The right to disagree
In its Guidelines on Freedom of Expressions it declares: “Everyone has the right to hold opinions without any kind of interference. This right also includes the right to change an opinion whenever and for whatever reason a person so freely chooses. No person may be subject to the impairment of any rights on the basis of his or her actual, perceived or supposed opinions. Any form or effort to coerce someone to hold or not an opinion is prohibited. All forms of opinion are protected, including opinions of a social, political, scientific, historic, moral and religious nature. States may not impose any exceptions or restrictions on the freedom of opinion nor criminalise the holding of an opinion.”
Article 11 of the Charter of Fundamental Rights of the European Union proclaims: “Everyone has the right to freedom of expression. This right shall include freedom to hold opinions and to receive and impart information and ideas without interference by public authority and regardless of frontiers.”
Article 21 states: “Any discrimination based on any ground such as sex, race, colour, ethnic or social origin, genetic features, language, religion or belief, political or any other opinion, membership of a national minority, property, birth, disability, age or sexual orientation shall be prohibited.”
Article 47 includes: “Everyone is entitled to a fair and public hearing within a reasonable time by an independent and impartial tribunal previously established by law.

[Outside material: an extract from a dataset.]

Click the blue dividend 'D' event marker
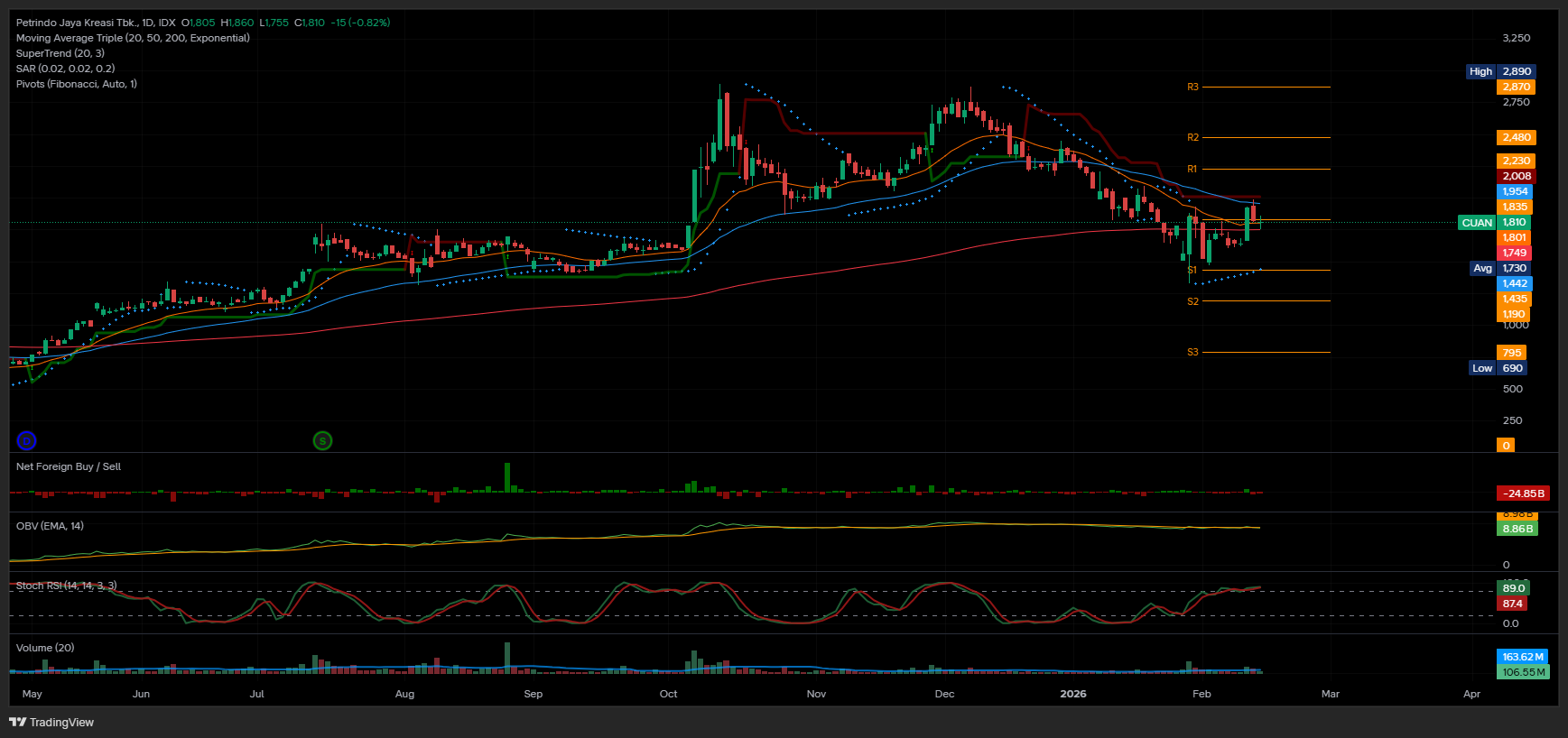 pyautogui.click(x=27, y=440)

Everyone shall have the possibility of being advised, defended and represented.”
Article 48: “Everyone who has been charged shall be presumed innocent until proved guilty according to law.”
In 2015 following the 7 January killing of the staff at the offices of the French satirical weekly newspaper ‘Charlie Hebdo’, the EU mobilised millions across its member states to support freedom of expression under the rallying cry “Je suis Charlie’.

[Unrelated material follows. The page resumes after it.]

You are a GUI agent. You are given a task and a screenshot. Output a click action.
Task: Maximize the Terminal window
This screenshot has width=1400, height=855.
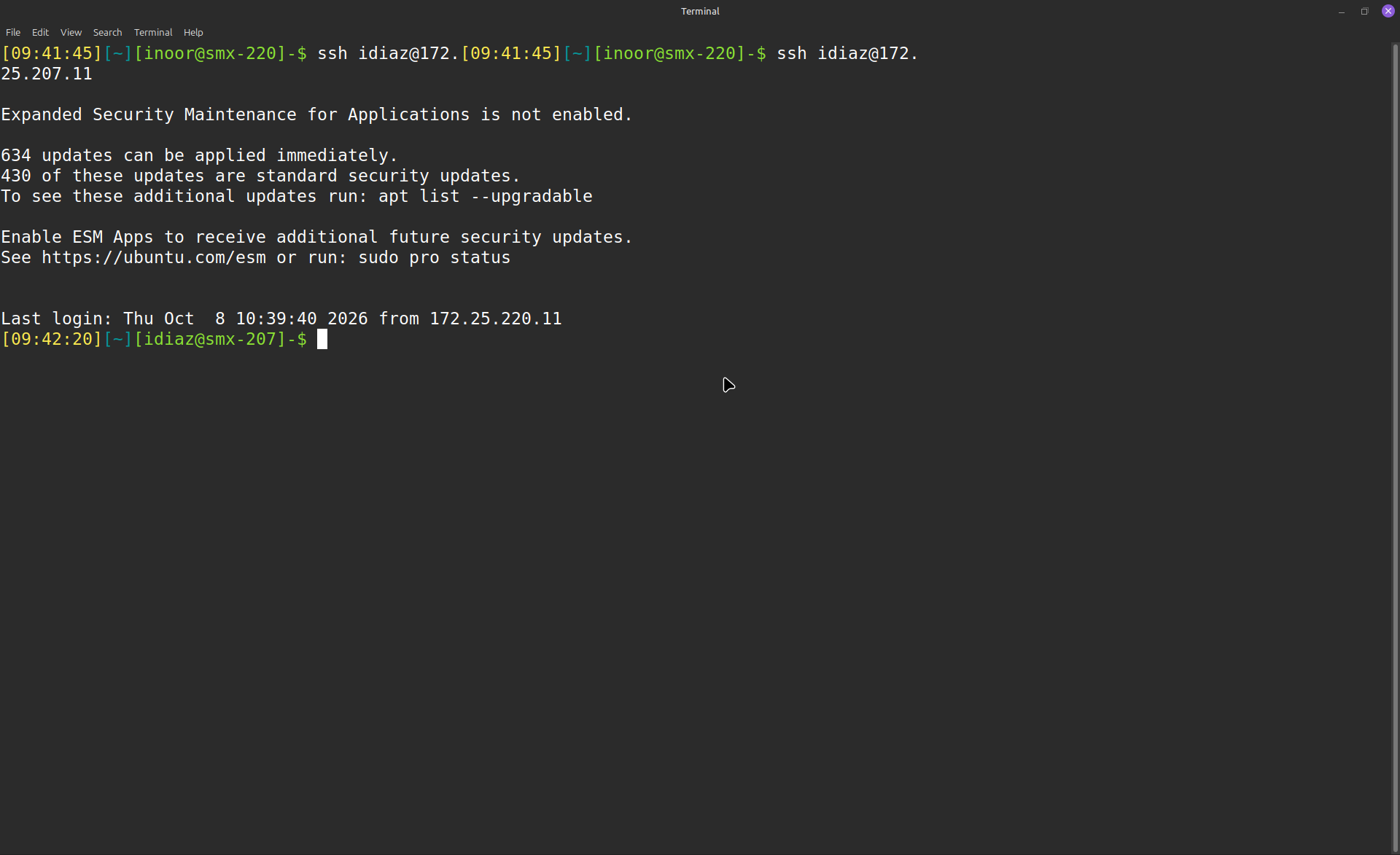[1365, 11]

But now the EU censors and persecutes those who dare to think and express themselves differently.
A study in The Lancet (October 2025) estimates that unilateral sanctions by the US and EU are associated with over 500,000 deaths annually, totaling around 38 million deaths between 1970 and 2021, with children and the elderly being most vulnerable, far exceeding direct war casualties. The EU is now also killing freedom of expression through its sanctions.
Like the soldiers marching to their death in ‘The Charge of the Light Brigade’ it expects us: “… not to reason why … but to do and die.”
Repression and lawlessness is replacing freedom of expression and the rule of law. The EU wants us to accept the fate of the anonymous person in Franz Kafka’s short story ‘Before the law’: “Before the law sits a gatekeeper. To this gatekeeper comes a man from the country who asks to gain entry into the law. But the gatekeeper says that he cannot grant him entry at the moment.,,
“I am powerful. And I am only the most lowly gatekeeper. But from room to room stand gatekeepers, each more powerful than the other. I can’t endure even one glimpse of the third.” The man from the country has not expected such difficulties: the law should always be accessible for everyone, he thinks …”
In this short story Kafka denounces inaccessible authority, bureaucracy, and societal barriers, showing how individuals get trapped by complex rules, ultimately wasting their lives waiting for permission that’s always just out of reach, and preventing them from being actively democratic citizens in a vibrant democracy.
Resorting to sanctions like the ones imposed on Jacques Baud and putting itself above the law, the EU executive has turned itself into Kafka’s Castle’ that wants to crush those individuals who struggle against its labyrinthine bureaucracy, hidden behind an impenetrable, inscrutable, and overwhelming system of power ruling by decree.